◆ The data
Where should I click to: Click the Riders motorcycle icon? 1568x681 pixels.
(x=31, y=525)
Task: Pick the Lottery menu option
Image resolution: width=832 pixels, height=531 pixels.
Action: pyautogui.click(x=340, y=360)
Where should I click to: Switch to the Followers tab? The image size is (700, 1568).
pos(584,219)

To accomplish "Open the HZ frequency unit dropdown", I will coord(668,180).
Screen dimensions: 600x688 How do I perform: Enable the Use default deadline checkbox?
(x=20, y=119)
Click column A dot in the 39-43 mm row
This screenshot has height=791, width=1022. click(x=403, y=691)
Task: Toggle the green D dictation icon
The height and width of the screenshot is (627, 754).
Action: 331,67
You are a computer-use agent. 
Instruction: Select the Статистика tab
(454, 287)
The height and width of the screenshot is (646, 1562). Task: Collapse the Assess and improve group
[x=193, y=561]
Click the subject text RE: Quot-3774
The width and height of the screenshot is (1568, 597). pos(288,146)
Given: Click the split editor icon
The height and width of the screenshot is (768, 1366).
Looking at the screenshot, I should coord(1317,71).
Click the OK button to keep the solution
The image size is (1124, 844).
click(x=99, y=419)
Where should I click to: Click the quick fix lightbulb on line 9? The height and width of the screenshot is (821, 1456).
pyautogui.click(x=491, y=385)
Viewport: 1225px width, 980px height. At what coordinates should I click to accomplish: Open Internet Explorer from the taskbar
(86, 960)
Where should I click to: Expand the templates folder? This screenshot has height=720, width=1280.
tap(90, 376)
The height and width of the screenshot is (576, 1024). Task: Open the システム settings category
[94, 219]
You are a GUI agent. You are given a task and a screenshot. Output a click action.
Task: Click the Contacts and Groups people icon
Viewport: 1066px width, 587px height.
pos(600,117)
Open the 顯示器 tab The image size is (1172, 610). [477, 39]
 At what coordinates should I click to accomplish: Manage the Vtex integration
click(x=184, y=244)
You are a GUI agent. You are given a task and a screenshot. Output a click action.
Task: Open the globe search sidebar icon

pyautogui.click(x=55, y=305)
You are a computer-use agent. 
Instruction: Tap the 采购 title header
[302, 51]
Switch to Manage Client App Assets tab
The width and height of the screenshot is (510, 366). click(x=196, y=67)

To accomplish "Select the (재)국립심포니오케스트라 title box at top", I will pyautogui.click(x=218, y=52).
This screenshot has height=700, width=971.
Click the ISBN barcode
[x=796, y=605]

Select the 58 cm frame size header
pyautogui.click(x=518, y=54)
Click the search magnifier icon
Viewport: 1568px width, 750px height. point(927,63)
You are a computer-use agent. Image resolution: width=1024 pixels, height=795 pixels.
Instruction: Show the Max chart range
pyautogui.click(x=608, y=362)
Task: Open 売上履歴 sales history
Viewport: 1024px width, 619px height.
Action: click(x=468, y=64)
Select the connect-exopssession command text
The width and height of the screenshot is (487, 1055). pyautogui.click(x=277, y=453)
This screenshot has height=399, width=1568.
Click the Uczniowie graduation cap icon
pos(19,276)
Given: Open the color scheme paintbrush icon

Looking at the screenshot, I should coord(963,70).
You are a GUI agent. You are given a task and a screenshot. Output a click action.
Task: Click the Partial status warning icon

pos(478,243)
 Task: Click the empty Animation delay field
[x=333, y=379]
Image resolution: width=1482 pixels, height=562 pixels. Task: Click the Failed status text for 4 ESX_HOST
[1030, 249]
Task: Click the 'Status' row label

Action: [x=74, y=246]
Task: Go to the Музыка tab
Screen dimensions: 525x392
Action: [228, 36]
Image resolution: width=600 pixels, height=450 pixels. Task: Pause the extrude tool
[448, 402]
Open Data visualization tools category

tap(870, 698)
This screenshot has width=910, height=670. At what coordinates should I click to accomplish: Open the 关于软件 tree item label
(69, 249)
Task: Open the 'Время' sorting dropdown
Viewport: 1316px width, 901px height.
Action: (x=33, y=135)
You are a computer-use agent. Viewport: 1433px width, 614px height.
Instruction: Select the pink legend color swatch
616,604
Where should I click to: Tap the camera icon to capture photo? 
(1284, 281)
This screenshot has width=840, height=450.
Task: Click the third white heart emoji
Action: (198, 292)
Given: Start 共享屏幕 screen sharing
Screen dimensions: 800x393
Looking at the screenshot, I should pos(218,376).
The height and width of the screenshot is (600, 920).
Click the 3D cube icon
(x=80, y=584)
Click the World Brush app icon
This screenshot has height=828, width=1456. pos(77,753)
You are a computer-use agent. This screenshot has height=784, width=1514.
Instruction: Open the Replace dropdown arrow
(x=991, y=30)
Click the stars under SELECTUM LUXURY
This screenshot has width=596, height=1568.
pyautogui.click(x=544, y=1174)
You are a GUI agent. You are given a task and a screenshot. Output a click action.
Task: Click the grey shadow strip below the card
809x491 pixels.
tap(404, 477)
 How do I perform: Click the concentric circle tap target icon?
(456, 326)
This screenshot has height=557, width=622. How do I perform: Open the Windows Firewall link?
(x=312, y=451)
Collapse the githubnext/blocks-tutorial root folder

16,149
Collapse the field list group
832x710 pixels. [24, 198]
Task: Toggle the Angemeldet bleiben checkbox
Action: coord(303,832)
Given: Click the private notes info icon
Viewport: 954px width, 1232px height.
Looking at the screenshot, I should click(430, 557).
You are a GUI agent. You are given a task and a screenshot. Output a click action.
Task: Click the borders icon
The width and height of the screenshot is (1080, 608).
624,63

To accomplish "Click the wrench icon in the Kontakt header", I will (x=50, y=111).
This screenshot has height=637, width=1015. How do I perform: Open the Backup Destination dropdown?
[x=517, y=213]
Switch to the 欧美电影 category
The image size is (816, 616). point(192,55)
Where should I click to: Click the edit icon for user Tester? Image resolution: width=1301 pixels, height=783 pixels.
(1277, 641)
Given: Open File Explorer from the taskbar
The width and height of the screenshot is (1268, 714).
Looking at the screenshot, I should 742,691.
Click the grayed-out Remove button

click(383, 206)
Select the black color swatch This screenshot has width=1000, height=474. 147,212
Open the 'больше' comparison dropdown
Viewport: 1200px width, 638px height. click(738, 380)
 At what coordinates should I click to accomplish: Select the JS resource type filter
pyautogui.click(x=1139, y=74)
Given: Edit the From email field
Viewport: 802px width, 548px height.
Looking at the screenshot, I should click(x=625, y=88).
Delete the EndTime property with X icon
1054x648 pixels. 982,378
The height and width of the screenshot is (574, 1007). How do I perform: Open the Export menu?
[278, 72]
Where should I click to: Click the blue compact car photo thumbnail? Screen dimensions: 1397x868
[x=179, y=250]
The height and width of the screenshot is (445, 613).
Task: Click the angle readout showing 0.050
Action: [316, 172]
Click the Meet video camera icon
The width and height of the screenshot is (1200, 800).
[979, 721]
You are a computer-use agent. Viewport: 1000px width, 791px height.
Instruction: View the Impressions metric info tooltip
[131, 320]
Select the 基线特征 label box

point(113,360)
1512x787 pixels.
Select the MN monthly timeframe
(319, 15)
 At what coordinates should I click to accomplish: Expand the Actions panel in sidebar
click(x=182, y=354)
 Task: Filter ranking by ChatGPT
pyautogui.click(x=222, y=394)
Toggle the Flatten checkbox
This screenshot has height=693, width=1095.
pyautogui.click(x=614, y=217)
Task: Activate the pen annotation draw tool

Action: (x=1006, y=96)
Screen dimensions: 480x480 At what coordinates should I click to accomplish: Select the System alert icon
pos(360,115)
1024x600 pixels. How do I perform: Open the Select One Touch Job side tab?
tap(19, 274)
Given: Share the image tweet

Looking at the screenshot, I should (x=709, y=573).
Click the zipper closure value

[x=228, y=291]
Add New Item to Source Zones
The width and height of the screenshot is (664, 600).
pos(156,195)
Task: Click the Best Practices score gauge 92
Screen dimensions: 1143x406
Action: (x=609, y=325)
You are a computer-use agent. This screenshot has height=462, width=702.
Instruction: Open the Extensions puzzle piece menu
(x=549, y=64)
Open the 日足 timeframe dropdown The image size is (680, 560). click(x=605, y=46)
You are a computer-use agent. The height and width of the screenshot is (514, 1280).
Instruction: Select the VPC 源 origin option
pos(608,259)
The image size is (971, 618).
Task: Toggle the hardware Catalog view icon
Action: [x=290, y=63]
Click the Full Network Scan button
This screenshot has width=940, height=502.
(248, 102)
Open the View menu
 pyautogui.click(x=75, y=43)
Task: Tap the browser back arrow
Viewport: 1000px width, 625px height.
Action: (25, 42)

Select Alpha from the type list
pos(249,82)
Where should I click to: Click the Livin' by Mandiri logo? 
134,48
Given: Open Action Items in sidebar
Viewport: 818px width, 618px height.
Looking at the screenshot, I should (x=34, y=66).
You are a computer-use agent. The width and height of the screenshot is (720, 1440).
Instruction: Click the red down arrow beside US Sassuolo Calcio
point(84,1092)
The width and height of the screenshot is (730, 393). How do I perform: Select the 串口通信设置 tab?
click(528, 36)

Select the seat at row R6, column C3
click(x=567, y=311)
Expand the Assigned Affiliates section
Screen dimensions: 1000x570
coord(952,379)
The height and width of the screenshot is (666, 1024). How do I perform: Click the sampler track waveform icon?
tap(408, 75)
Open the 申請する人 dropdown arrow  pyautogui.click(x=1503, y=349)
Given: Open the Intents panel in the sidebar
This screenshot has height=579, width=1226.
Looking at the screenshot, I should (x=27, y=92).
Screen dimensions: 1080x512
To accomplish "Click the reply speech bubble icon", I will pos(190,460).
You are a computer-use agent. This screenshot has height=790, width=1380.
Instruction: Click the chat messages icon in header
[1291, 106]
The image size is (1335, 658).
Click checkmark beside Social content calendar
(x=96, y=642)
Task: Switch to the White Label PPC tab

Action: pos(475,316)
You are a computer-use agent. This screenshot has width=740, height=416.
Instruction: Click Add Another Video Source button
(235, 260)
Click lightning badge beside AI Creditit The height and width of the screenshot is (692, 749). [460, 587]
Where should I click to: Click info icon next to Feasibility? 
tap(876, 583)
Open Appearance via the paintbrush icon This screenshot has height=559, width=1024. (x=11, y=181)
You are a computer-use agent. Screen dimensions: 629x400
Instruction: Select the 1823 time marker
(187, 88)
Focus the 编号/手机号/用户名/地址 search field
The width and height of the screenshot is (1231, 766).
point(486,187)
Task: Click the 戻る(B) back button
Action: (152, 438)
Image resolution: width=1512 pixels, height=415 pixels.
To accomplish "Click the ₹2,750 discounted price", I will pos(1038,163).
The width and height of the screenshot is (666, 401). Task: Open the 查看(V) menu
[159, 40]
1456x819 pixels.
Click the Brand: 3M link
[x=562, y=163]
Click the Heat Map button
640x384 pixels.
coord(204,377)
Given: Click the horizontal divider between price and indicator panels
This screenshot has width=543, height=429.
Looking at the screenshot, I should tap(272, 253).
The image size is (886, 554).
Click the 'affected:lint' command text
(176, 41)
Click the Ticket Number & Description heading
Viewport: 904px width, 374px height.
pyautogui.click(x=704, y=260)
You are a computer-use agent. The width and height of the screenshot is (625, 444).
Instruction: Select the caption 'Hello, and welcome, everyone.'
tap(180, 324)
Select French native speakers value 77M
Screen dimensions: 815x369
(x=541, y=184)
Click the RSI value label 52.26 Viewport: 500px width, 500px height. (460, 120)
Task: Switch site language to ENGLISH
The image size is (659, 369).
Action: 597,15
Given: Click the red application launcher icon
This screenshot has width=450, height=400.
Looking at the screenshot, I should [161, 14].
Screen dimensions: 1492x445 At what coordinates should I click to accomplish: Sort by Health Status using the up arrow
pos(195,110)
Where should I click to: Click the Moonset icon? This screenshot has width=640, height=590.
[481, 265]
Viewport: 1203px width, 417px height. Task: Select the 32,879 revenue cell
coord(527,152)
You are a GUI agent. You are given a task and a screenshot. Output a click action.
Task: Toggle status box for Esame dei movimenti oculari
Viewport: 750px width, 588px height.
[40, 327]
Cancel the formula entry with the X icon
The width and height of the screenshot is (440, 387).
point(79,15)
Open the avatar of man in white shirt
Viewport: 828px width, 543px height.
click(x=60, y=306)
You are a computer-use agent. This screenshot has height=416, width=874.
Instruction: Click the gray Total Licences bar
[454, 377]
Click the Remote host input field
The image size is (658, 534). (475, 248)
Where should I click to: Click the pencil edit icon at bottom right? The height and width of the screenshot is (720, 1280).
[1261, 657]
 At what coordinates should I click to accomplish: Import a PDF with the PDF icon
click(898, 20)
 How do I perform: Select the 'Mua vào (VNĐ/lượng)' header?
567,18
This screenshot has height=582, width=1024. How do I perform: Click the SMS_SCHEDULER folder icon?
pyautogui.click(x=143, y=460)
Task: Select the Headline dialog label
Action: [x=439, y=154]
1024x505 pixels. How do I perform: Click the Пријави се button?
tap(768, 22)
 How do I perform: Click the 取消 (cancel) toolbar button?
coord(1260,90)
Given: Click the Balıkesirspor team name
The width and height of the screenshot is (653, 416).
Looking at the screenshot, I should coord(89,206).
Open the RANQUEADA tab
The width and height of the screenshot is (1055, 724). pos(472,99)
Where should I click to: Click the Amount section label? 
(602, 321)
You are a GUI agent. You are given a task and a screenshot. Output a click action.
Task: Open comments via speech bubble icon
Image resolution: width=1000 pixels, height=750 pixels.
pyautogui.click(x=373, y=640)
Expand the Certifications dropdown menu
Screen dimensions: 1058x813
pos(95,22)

◆ Work required
In the listing above, find the line holding "Click the World Brush app icon" and the line holding "has height=784, width=1514.", then output those two lines and every line between them exactly.

◆ The answer
Click the World Brush app icon
This screenshot has height=828, width=1456. pos(77,753)
You are a computer-use agent. This screenshot has height=784, width=1514.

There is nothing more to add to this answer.